Климов и Прохоров долго молча смотрели вслед уходящему Свиридову. Однако как бы тяжело ни было на душе, но разработка операции теперь оказалась на их плечах, и необходимо было как можно быстрее взять себя в руки.

– Ну что, я пойду подмогну вашим ребятам на почтамте? – Прохорову хотелось отвлечься от грустных мыслей, а для этого нужно было ввязаться в какое-то практическое дело. Климов молча кивнул и уже двинулся по своим делам, как вдруг услышал оклик Николая Николаевича:

– Никита Кузьмич, извини, чем служебное расследование закончилось?

Лейтенант криво усмехнулся:

– Отделался строгачом… да и то благодаря Федору Ильичу. Честно говоря, я думал, дело труба… Ну а раз так, будем исправляться, работать над ошибками.

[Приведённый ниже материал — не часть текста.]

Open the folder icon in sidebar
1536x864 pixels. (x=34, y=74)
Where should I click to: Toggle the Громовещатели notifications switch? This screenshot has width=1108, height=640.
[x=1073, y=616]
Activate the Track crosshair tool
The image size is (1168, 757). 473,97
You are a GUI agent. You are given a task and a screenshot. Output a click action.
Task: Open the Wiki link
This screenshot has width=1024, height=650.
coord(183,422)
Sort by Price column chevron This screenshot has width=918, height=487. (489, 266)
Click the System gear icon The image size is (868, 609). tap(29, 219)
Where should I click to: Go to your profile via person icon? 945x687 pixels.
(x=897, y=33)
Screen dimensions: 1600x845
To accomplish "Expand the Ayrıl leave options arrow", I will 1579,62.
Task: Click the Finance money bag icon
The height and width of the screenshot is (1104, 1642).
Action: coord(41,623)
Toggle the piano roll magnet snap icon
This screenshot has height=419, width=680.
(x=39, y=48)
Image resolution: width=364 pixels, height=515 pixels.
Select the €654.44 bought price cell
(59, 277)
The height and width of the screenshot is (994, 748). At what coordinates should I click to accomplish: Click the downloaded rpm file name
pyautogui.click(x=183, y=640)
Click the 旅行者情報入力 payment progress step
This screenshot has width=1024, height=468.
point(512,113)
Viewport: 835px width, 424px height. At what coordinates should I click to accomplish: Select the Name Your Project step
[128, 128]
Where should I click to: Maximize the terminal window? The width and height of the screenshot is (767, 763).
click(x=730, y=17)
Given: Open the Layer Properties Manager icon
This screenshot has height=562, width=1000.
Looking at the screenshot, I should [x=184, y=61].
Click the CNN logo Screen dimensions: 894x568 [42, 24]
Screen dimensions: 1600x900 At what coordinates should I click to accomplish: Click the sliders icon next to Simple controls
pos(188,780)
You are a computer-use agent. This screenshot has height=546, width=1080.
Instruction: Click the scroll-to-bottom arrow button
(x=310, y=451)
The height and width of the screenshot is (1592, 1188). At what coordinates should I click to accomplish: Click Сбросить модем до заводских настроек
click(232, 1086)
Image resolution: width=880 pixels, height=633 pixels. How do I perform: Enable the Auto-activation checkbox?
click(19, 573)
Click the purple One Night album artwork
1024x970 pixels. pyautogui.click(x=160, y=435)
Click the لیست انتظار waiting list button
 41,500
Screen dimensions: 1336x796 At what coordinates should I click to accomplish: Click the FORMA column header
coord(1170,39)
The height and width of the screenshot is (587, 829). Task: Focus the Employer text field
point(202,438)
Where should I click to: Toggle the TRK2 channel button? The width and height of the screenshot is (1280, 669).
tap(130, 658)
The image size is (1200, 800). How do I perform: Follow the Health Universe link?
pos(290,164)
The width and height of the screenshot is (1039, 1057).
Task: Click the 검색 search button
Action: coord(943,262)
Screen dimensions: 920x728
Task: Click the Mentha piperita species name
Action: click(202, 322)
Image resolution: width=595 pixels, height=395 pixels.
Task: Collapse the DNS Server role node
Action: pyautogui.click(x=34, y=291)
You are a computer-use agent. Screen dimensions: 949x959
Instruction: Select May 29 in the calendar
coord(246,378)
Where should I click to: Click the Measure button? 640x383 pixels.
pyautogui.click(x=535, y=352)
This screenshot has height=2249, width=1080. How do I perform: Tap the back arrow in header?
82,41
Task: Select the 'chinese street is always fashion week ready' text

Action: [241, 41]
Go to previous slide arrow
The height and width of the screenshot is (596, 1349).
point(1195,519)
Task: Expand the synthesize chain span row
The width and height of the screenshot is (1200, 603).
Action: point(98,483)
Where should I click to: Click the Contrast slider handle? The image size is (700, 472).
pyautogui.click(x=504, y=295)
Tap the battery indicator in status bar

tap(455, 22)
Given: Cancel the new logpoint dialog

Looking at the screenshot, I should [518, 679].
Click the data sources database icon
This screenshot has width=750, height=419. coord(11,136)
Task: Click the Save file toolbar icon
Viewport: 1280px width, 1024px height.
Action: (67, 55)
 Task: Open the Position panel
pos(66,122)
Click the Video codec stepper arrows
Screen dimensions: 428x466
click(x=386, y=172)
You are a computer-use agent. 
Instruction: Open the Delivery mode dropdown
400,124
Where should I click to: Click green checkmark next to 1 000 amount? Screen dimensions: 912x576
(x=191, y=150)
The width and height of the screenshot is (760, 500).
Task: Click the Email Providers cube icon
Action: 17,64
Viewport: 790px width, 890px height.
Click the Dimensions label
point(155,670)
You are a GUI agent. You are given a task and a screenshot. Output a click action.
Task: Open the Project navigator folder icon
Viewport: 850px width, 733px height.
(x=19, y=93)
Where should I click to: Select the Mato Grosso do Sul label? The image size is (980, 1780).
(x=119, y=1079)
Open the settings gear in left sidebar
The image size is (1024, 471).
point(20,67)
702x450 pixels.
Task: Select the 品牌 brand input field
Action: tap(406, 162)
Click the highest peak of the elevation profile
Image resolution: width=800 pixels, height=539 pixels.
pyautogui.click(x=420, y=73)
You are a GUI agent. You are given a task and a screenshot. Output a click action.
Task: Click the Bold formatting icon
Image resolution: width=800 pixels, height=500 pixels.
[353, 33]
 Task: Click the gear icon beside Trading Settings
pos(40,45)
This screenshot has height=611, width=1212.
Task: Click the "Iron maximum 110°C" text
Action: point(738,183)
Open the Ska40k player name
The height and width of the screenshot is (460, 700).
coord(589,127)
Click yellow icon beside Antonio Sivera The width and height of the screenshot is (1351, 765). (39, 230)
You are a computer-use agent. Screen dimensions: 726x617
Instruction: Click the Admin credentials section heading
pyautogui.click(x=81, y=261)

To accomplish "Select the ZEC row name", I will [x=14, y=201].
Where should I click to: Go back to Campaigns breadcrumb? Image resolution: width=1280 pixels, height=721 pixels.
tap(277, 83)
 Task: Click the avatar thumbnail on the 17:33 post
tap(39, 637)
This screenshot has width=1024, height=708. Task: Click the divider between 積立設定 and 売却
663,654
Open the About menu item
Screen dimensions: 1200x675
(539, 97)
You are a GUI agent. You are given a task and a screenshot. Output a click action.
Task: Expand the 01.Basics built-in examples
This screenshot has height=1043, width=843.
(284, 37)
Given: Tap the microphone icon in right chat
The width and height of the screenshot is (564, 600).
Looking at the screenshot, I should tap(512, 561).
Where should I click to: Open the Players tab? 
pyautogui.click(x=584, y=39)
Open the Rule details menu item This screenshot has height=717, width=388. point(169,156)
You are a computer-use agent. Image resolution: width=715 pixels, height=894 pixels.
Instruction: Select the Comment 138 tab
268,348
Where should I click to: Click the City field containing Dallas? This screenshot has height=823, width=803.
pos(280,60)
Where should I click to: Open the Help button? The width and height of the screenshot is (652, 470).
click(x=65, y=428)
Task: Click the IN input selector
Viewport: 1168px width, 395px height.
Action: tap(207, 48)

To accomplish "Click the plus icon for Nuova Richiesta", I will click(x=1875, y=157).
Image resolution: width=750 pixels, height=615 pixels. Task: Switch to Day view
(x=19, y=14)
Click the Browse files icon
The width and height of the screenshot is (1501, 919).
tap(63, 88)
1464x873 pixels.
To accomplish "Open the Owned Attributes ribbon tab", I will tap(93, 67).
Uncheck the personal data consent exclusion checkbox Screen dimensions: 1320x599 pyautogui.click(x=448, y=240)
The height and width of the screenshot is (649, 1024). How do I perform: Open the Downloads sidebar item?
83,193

На почтамте в этот день дежурили сержанты Беспалый и Глухов. Рабочий день близился к завершению, и их утренний оптимизм потихоньку уступал место вечернему разочарованию. Оба они сидели в той же комнате, за тем же столом, где до них пил чай с девушками старый чекист Петрович. Напротив за столом сидела молодая женщина, сортировавшая почту. Дверь в операционный зал была приоткрыта, девушка, выдававшая корреспонденцию «до востребования», сидела рядом с дверью, и чекисты ждали ее сигнала. Решив, что настроение можно поправить с помощью кружки крепкого чая, парни затеялись перекусить. Глухов пошел за кипятком, а Беспалый, расстелив на столе газету, аккуратно порезал хлеб, колбасу, вывалил из пакета сушки. Из-за двери послышался женский голос:

– Маша, у меня кончились бланки.

Но Маша в это время отвечала на приглашение Ивана откушать чаю, и оба пропустили этот возглас мимо ушей. С дымящимся чайником в комнату вошел Глухов, и все трое стали шумно рассаживаться вокруг стола, еще раз проигнорировав ту же фразу, произнесенную за дверью. Но едва вся троица стала подставлять разливальщику стаканы, как в комнату из операционного зала выскочила девушка, задыхаясь от возмущения:

– Ребята, я кричу, кричу…

Мгновенно сообразив, что произошло, Беспалый свистяще прошептал:

– Где он?

– Так уже к выходу пошел. Высокий такой, молодой, симпатичный… в шляпе коричневой. И плащ на нем светлый, – испуганно ответила девушка и хотела еще что-то добавить, но сержанты уже неслись к двери. Выбежав на улицу, они осмотрелись. Ни похожей шляпы, ни похожего плаща не было видно, зато впереди проезжали перекресток две легковые автомашины.

– Так, быстро в разные стороны до угла, – скомандовал Глухов, и парни рванулись исправлять ситуацию.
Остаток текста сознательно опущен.